I asked Dunleavy if he thought he was being made a scapegoat for everything that went so very wrong.

"I'm certainly the easiest guy to let go," he said. "Out of all parties concerned, it's easier to change the coach. Who knows what other changes are going to be made? But the one person we know isn't going to be changed is Bob."

Around The League
  • Sources indicate the Cavaliers badly want to talk with Del Harris about their head coaching job. Cleveland's braintrust was asking colleagues of Del's all about him at the Nike Desert Classic in Phoenix last week. The question is whether Delmer, a finalist for the Cleveland job the last time it was available, wants it. He's getting significant coin in Dallas as Don Nelson's defensive coordinator and didn't want to be the interim guy in Big D earlier this season while Nellie was recovering from prostate cancer surgery.

  • P.J. Carlesimo will continue his coast-to-coast television life for now. He says he hasn't been contacted by either the Cavs or Pistons. But that doesn't mean the ex-Blazers and Warriors coach wouldn't like one more shot. "I'd love to coach again," Carlesimo said from his San Francisco home. "In reality, I should be more proactive than I am about it. My clear choice would be to get back in." For now, he'll keep doing NBC studio work on the weekends and analyst work for the Spurs during the week.

  • My man Gil Parmele here at ESPN is the first person, I believe, to point out the following fact: if the Lakers finish off the Kings in the second round, Phil Jackson will have won his 18th straight playoff series, which will tie an all-time league record. Jackson is currently one series behind Red Auerbach, who didn't lose a postseason series from March, 1959, to March, 1967. Incredible.

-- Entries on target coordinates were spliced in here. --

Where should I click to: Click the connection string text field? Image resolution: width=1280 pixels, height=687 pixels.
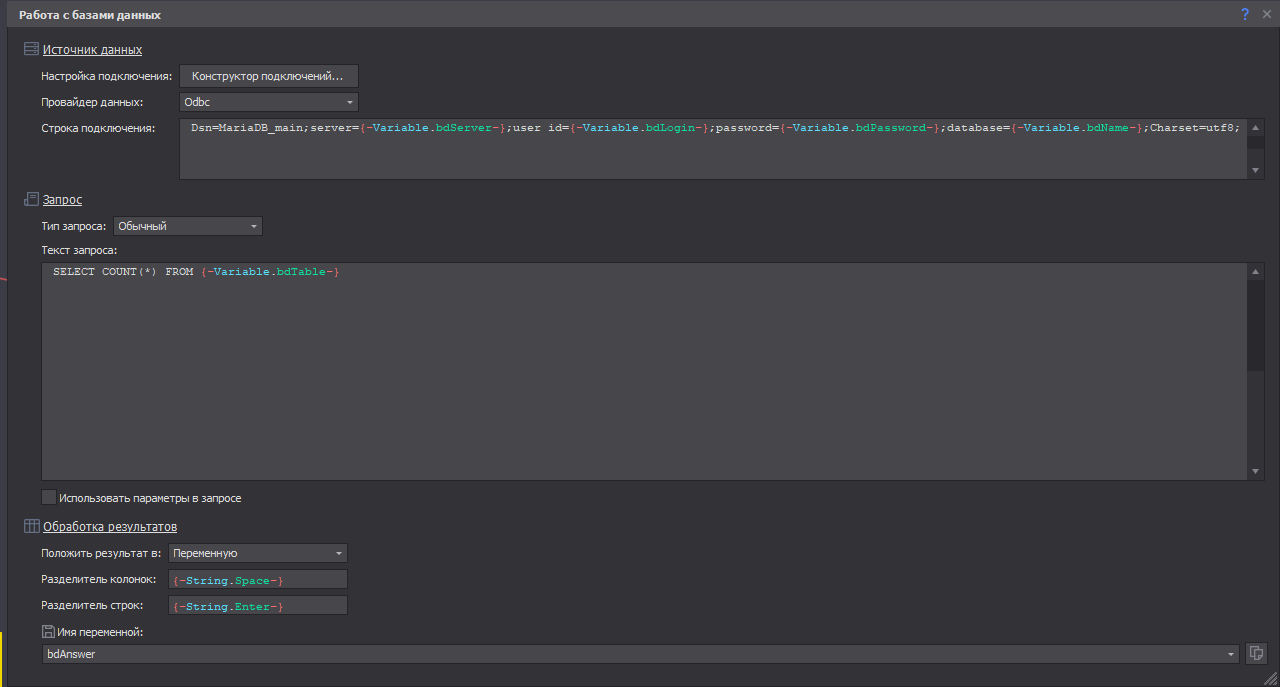tap(712, 150)
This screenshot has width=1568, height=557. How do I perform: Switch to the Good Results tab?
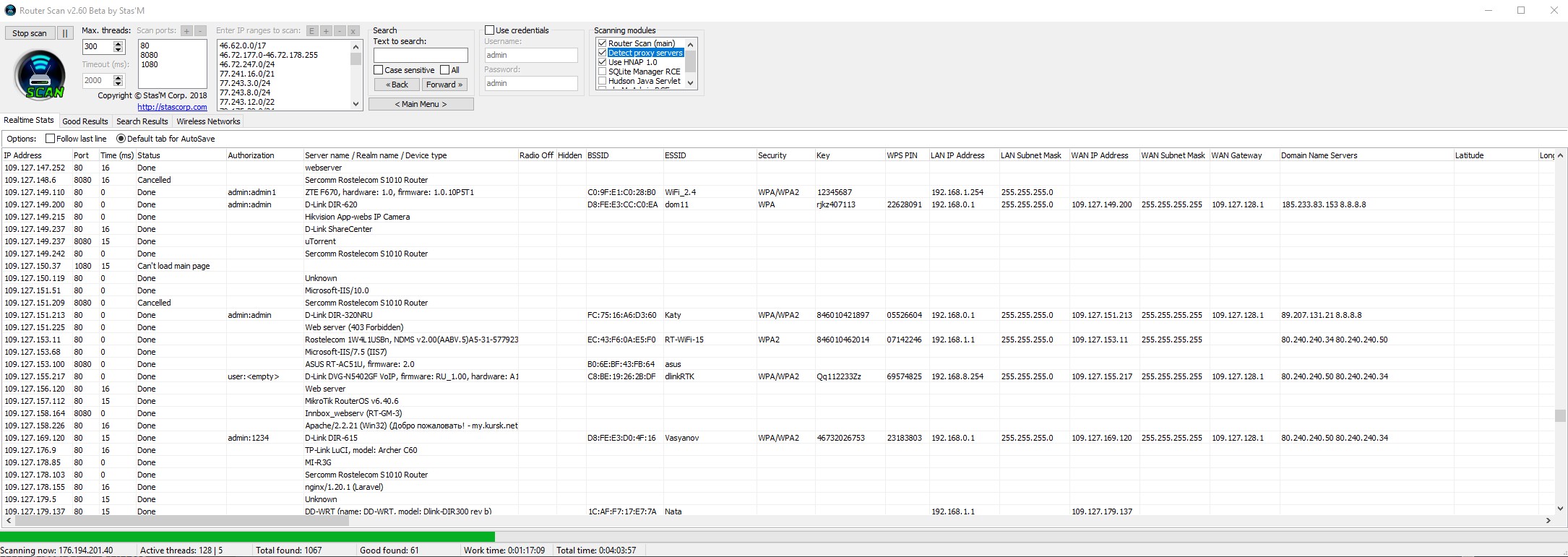click(x=85, y=121)
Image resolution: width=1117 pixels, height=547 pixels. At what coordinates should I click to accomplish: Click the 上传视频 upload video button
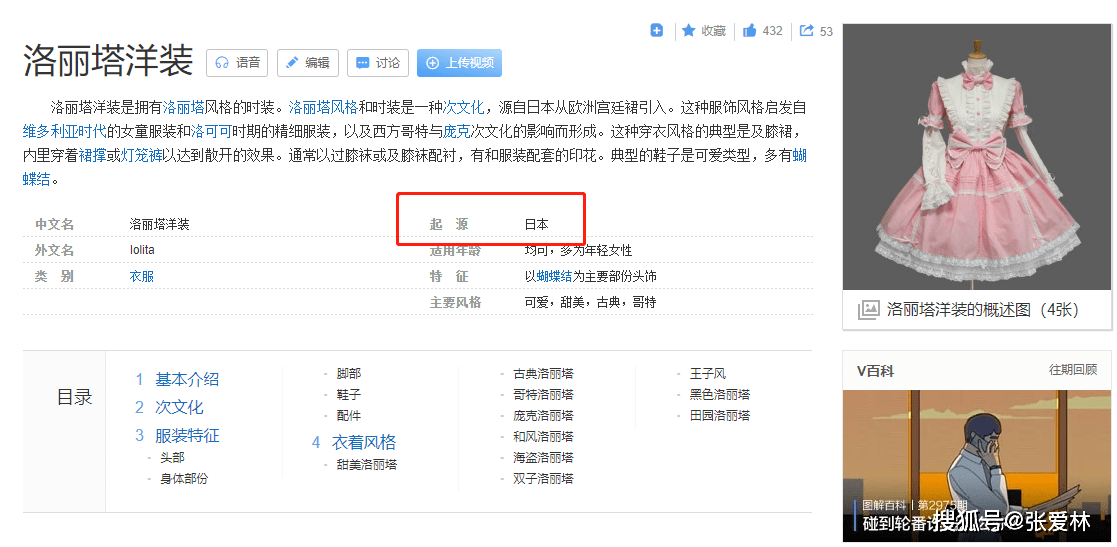pyautogui.click(x=459, y=63)
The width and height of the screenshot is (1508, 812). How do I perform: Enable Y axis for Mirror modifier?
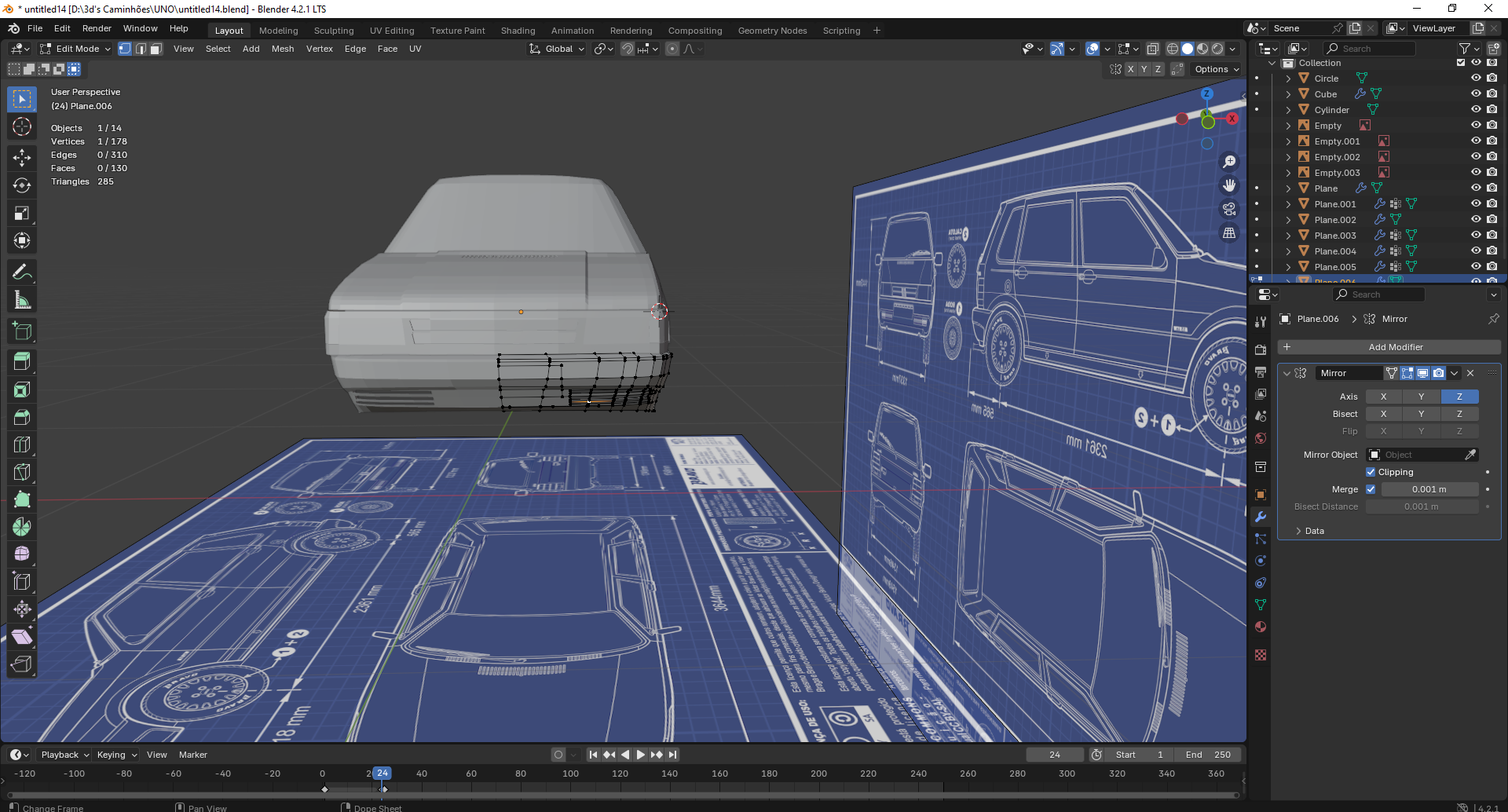pyautogui.click(x=1421, y=397)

  • Probable top-three pick Shane Battier has signed with Washington, D.C. attorney Lon Babby of the Williams and Connolly firm. Babby represents fellow Dookies Grant Hill and Christian Laettner.

  • Several league scouting types are flying to Europe this weekend to take a gander at Pau Gasol, a 7-1 forward who plays for a Spanish team. Scouts will fly down to see him after looking at the European Final Four in France. Gasol is 20 and can shoot it, though, scouts say, not quite as well as Dirk Nowitzki. But Gasol has yet to apply for the draft; he wants more certainty on where he's going to be drafted. A buyout from his Spanish team is also an issue. But if he does come out, he could go in the top half of the first round.

  • Sonics are closing in on naming Pistons' personnel director Rick Sund their general manager. The team is looking to pad its basketball staff with team president Wally Walker adding business responsibilities to his title. Sund hasn't had much to do in Detroit since Joe Dumars took over last year.

  • Nuggets still searching for a GM; Portland's Mark Warkentien pulled his name out of contention last week. Indiana's David Kahn still is in the running, and Nets' GM John Nash also could be interested.

  • Add Nike: USC guard Jeff Trepagnier and Iowa State forward Martin Rancik helped themselves last week with strong performances at the tournament. Arizona forward Gene Edgerson also had a good week. But the overall talent level had a lot of personnel types out on the back nine most of the week. Kansas' Kenny Gregory posted the top vertical at the tournament: 39 1/2 inches.